New experimental projects to search for \muec conversion with a higher
sensitivity are being pursued in the USA and Japan. The proposal in
the USA is the Mu2e experiment at FNAL.\cite{mu2e08} It is aiming to
search for \muec conversion at a sensitivity of better than
$10^{-16}$. Figure~\ref{fg:mu2ecomet}(left) shows its proposed layout.
 It consists of the production solenoid
system, the transport solenoid system and the detector solenoid
system. The Mu2e experiment is planned to combat beam-related
background events with the help of a 8 GeV/$c$ bunched proton beam of
about 8 kW in beam power at FNAL. The detector solenoid is a straight
solenoid and therefore both positive and negative charged particles
from the target enter the detector. The Mu2e experiment was approved
at FNAL PAC in 2009 and obtained the DOE CD-0 approval. Right now the Mu2e collaboration is working on CD-1.

The other experimental proposal to search for \muec conversion, which is called COMET (COherent Muon to Electron Transition), is being prepared at the Japan Proton Accelerator Research Complex (J-PARC), Tokai, Japan.\cite{come07} The aimed sensitivity at COMET is similar to Mu2e, namely better than $10^{-16}$. A schematic layout of the COMET experiment is presented in Figure~\ref{fg:mu2ecomet}(right). The major differences of the designs between Mu2e and COMET exist in the adoption of C-shape curved solenoid magnets for electron transport. It is useful to eliminate oppositely-charged particles (like protons) from nuclear muon capture, before going into the detector, resulting in lower single counting rates in the detectors.  

Recently, the COMET collaboration has taken a two-staged approach, in which COMET Phase-I starts early and COMET Phase-II (the full COMET) will follow~\cite{phaseI12}. KEK and J-PARC have endorsed the staged approach. Because of the Phase-I budgetary constraints, a detector to search for \muec conversion in COMET Phase-I would be a cylindrical drift chamber placed in a solenoidal magnetic field, as shown in Fig.~\ref{fg:phase1}. In this configuration, both positive and negative particles (including protons) could enter the drift chamber. Right now, KEK is keen to start construction of COMET Phase-I in 2013 as the earliest, if the budget is available. 
%
\begin{figure}[htb!]
\centering
\includegraphics[width=.5\textwidth]{figs/COMET-Phase1-Detector.pdf}
\caption{Schematic layout of a cylindrical detector for COMET Phase-I.}
\label{fg:phase1}
%\vspace{-5mm}
\end{figure}

\section{Scientific value of the experiment}

We, as a jointed force between Mu2e and COMET, would like to measure rates and energy spectrum of charged particle emission after nuclear muon capture on aluminum. The rates and spectra of charged particle emission, in particular protons, is very important to optimize the detector configuration both for the Mu2e and COMET Phase-I experiments.

- _DATASET EXTRACT_:

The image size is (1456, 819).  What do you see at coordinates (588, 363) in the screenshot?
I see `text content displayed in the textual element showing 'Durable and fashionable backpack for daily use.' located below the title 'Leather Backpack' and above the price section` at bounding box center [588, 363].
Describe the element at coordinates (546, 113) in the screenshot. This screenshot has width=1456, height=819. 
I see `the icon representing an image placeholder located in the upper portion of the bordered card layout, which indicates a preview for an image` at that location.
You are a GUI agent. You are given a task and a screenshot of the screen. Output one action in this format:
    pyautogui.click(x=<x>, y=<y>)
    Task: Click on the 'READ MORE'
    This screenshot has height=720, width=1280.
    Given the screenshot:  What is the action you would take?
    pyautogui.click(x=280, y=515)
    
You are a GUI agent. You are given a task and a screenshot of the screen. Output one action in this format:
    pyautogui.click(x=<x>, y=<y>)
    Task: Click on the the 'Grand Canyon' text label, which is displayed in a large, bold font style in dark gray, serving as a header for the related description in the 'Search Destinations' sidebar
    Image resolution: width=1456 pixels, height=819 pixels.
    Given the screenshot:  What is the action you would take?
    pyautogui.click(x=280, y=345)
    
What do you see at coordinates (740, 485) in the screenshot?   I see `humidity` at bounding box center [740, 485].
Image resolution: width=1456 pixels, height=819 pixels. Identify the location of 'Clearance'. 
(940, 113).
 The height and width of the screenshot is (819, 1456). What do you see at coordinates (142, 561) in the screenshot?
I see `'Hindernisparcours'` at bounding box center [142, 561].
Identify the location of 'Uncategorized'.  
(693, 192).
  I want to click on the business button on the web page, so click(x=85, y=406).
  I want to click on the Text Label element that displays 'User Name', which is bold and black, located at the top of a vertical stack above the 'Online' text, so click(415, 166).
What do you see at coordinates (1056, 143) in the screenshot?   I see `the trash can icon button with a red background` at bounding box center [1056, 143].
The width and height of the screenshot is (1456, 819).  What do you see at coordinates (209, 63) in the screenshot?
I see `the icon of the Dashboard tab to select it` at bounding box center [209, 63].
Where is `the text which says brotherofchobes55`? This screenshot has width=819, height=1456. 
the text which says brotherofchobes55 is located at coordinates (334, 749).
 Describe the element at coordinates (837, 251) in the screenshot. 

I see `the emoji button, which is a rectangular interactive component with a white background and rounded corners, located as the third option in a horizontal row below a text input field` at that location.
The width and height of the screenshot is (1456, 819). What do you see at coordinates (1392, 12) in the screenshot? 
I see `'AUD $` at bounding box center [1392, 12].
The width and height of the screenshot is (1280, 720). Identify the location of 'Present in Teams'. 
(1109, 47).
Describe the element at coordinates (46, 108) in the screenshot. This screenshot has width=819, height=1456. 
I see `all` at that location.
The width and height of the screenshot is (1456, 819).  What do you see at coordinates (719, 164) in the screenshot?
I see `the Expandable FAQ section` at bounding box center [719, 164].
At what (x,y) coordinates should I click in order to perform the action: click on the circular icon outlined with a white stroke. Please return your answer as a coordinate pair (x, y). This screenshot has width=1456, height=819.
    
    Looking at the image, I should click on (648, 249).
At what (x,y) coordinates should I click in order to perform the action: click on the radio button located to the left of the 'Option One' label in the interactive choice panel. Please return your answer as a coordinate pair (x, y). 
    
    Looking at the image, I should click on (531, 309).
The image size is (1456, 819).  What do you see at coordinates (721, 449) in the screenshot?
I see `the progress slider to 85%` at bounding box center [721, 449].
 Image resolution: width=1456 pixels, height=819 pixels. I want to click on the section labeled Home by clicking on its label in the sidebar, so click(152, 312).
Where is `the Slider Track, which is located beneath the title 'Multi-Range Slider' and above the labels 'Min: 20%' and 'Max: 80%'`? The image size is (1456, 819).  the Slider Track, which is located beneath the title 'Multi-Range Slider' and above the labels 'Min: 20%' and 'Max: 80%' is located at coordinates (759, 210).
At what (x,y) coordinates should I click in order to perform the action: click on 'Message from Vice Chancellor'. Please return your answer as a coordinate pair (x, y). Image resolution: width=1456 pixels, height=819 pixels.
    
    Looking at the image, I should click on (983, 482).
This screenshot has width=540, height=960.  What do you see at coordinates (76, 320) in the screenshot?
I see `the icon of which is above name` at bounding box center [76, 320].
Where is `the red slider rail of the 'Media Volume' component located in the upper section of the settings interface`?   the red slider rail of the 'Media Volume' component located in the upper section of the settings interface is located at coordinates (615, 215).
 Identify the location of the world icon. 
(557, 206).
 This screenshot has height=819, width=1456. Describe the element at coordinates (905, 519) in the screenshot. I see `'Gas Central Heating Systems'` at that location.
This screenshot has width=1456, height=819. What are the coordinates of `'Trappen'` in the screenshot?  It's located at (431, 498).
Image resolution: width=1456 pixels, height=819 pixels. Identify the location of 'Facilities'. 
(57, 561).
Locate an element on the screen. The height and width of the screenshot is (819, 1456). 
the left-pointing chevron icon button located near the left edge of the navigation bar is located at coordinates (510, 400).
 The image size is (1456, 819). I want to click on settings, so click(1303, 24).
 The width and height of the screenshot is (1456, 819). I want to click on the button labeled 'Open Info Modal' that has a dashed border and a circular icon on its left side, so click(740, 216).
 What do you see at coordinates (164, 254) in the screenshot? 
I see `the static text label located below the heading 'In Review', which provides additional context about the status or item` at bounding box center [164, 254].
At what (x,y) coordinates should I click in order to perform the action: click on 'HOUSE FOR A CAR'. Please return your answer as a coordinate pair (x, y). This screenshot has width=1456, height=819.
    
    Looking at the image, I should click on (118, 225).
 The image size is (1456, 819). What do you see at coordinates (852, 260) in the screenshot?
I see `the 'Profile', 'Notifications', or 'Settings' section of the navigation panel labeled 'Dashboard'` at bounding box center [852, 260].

- _EXERCISE 1_:
In the listing, reproduce the lines beginning at the one that contains "Locate an element" and stopping after the one that contains "center [164, 254].". Give only those lines.
- _EXERCISE 2_:
Carry on the text about the Mu2e and COMET searches for muon-to-electron conversion, starting after its last sentence.

- _REPLY 1_:
Locate an element on the screen. The height and width of the screenshot is (819, 1456). 
the left-pointing chevron icon button located near the left edge of the navigation bar is located at coordinates (510, 400).
 The image size is (1456, 819). I want to click on settings, so click(1303, 24).
 The width and height of the screenshot is (1456, 819). I want to click on the button labeled 'Open Info Modal' that has a dashed border and a circular icon on its left side, so click(740, 216).
 What do you see at coordinates (164, 254) in the screenshot? 
I see `the static text label located below the heading 'In Review', which provides additional context about the status or item` at bounding box center [164, 254].

- _REPLY 2_:
The tracking chambers of COMET Phase-I and Mu2e are designed to be
measure charged particles of their momenta greater than 70 MeV/$c$ and
53 MeV/$c$ respectively. In that momentum ranges, it turns out that
single hit rates of the tracking chambers would be dominated by
protons after nuclear muon capture. The second source of the hit rate
will be electrons from muon decays in orbit (DIO). In order to limit
the single hit rate of the tracking chamber to an acceptable level, both experiments are considering to place proton absorbers in front of the tracking chambers to reduce proton hit rates. However, the proton absorber would deteriorate the reconstructed momentum resolution of electrons at birth. And similarly the rate of proton emission is important to determine thickness of the muon stopping target made of aluminum. Therefore it is important to know the rate so that the detector system can be optimized in terms of both hit rate and momentum resolution.

\begin{figure}[tb]
\centering
\includegraphics[width=0.5\textwidth]{figs/si-proton.pdf}
\caption{charged particle spectrum from muons stopping and being captured in a silicon detector~\cite{sobo68}.}
\label{fg:silicon-proton}
\end{figure}

Unfortunately the yield, energy spectrum and composition of the charged particles emitted in muon capture on Al and Ti have not been measured in the relevant energy range for COMET Phase-I and Mu2e. Figure~\ref{fg:silicon-proton} shows the spectrum of charged particle emission from muons being stopped and captured in a silicon detector \cite{sobo68}. The peak below 1.4 MeV is from the recoiling heavy ions, mainly $^{27}$Al, when no charged particles were emitted. Hungerford~\cite{hung34} fitted the silicon spectrum in Fig.~\ref{fg:silicon-proton} with an empirical function given by
%
\begin{equation}
p(T) = A(1-{T_{th} \over T})^{\alpha} e^{-(T/T_0)}
\label{eq:protons}
\end{equation}
%
where $T$ is the kinetic energy and the fitted parameters are $A=0.105$ MeV$^{-1}$, $T_{th}$ = 1.4 MeV, $\alpha$=1.328 and $T_0$ = 3.1 MeV. The spectrum is normalized to 0.1 per muon capture. Some other results in the past experiments are summarized in Table~\ref{tb:proton}.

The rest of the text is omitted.